D’ailleurs, c’est au Queen Classic que pour la première fois j’ose tenter le topless. À force de croiser des mèches roses, des tops léopards, et des sandales Dr. Martens, j’ai l’impression que c’est le moment ou jamais de libérer les nénés. D’habitude, je suis à peine à l’aise en bikini. Entre le mulet, les tempes rasées et les chaînes en or, je sens que le contraste féminin/masculin attire les regards et suscite quelques étonnements.
"C’est la première fois que je me sens aussi confiante et sûre de moi au pic"
Sur le stand du Club de surf queer, on peut voir une expo photo réalisée par les membres qui défient les clichés. Des postures conquérantes, des looks queers flamboyants, des corps fems, butchs, trans, de la queerness en veux-tu en voilà. “Au Queen Classic, c’est la première fois que je me sens aussi confiante et sûre de moi au pic, affirme Kassia Maedor, icône lesbienne et ancienne longboardeuse pro de 42 ans qui faisait partie des meilleures mondiales. Quand elle n’est pas occupée à commenter la compétition, la légende se mélange au peuple incognito. Depuis la digue, le spectacle est saisissant avec ces longues planches colorées qui dépassent de plusieurs pieds leurs propriétaires qui enchaînent les déplacements maîtrisés tout en slalomant sur les vagues. “C’est quand on se retrouve entourée d’autant de femmes qu’on se rend compte à quel point c’est spécial. Ça donne envie de se donner à fond.”
Le circuit pro à la traîne
Malgré son aura très zen et son grand sourire, Kassia garde un regard critique sur le circuit pro. Il suffit de voir comment Sasha Jane Lowerson a été accueillie lors de sa dernière compétition sur la plage de Huntington Beach, au sud de Los Angeles, pour prendre conscience du conservatisme et de la transphobie du milieu. Le 25 avril dernier, l’organisateur de l'événement annonçait qu'il ne la laisserait pas concourir dans la catégorie féminine. Une décision immédiatement contestée puisque la World Surf League, qui chapeaute le circuit professionnel mondial, a mis en place l'année dernière une nouvelle politique qui autorise les femmes trans à participer aux compétitions si leur taux de testostérone ne dépasse pas le seuil fixé sur une durée de douze mois.
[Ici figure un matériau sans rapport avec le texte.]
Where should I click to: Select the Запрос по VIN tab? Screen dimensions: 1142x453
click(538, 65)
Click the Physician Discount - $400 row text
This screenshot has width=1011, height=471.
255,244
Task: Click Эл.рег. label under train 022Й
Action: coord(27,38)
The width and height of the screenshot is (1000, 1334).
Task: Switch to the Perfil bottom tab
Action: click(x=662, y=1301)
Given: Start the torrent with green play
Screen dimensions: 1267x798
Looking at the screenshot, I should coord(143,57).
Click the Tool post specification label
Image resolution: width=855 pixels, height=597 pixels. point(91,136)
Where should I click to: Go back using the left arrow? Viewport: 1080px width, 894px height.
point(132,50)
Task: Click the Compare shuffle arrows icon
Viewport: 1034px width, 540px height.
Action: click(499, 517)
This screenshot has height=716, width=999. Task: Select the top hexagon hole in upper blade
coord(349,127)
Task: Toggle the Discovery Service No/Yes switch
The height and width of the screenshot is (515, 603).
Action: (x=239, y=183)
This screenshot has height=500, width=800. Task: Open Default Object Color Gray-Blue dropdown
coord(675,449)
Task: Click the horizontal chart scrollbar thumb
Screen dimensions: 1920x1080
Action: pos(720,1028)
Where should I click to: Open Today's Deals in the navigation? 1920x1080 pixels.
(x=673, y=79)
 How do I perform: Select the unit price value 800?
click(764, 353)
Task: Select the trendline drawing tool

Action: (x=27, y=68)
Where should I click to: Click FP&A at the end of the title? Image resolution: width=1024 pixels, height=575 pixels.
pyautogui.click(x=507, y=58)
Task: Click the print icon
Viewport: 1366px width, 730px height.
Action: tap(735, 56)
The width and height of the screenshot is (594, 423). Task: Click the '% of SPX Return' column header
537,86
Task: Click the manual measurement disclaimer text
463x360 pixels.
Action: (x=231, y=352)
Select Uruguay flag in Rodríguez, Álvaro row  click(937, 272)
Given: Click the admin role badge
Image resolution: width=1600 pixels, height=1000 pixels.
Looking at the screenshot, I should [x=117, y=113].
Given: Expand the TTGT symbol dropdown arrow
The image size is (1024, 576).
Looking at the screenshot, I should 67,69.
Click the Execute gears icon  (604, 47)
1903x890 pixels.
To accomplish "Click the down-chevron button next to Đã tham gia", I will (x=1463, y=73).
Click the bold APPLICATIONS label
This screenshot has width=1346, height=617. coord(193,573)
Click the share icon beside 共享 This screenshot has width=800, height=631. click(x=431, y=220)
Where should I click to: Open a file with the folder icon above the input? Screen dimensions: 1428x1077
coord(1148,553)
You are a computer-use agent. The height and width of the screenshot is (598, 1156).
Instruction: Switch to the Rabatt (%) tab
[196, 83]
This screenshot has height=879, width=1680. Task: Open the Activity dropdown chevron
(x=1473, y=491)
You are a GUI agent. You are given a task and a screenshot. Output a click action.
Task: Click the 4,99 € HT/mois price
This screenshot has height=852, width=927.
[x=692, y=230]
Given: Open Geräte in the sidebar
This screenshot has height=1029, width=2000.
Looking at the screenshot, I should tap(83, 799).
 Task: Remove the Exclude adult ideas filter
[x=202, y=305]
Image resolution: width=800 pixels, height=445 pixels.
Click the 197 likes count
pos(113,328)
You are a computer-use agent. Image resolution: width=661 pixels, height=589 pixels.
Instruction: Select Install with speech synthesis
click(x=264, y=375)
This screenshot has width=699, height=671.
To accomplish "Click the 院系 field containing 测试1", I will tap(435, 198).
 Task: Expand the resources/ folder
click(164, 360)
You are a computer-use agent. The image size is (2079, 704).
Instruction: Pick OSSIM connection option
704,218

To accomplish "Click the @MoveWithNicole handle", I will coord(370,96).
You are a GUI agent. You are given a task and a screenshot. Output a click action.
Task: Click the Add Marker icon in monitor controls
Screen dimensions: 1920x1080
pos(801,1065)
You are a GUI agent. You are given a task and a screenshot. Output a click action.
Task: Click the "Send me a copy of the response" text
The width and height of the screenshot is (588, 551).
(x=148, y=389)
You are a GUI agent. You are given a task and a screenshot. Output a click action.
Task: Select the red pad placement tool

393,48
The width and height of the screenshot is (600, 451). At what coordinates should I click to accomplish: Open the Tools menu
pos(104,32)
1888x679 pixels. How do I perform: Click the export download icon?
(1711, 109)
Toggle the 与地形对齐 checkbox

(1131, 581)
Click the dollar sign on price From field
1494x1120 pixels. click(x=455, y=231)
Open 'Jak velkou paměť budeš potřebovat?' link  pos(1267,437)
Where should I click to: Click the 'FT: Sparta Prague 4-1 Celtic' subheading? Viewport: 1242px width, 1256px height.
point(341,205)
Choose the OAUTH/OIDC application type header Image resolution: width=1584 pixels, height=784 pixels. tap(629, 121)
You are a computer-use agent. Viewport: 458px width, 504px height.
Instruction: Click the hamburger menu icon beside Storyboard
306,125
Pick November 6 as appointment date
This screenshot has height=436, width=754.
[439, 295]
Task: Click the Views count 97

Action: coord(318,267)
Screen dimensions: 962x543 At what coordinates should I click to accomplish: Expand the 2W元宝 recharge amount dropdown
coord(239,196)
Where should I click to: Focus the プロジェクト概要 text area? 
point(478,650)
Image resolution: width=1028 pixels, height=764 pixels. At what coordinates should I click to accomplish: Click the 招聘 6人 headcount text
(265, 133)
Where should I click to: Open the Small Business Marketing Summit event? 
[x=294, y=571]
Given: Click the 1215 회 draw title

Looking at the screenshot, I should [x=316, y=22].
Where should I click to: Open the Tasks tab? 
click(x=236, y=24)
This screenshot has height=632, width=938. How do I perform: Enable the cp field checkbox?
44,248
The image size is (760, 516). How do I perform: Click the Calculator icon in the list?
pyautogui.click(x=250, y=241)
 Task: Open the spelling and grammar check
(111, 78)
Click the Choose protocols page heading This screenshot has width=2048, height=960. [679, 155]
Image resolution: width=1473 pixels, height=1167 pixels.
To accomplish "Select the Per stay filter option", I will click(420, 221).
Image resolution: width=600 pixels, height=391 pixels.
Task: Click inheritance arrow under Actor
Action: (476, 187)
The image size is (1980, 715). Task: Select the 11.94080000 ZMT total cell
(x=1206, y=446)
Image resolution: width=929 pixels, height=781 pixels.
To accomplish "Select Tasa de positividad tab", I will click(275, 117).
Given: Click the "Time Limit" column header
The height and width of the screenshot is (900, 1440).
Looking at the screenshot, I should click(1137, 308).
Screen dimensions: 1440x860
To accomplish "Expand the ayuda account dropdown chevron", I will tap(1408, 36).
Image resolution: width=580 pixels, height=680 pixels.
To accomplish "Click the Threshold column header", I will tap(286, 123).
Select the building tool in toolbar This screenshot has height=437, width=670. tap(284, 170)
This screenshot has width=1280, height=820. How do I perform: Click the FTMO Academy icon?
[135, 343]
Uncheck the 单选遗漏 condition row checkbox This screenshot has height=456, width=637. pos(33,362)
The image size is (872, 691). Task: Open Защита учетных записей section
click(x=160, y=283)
"J’ai décidé de continuer la compétition parce que si je peux aider une seule fille à ne pas se taper le quart des traumatismes auxquels j’ai fait face ces 30 dernières années, alors j’aurai fait quelque chose de bien”, assure Sasha sur la plage, planche sous le bras tandis que quelques fans attendent pour une photo. Depuis le début de sa transition, en 2020, elle a du mal à joindre les deux bouts. “Au début de ma transition, j’étais sponsorisée par l’une des plus grandes entreprises de combinaisons. Ce sponsor a disparu comme par magie, ironise-t-elle. Je suis passée de surfeur professionnel qui ne comptait plus les stickers de sponsors collés sur sa planche, à une surfeuse obligée de se rendre dans un surfshop pour acheter elle-même son matériel.”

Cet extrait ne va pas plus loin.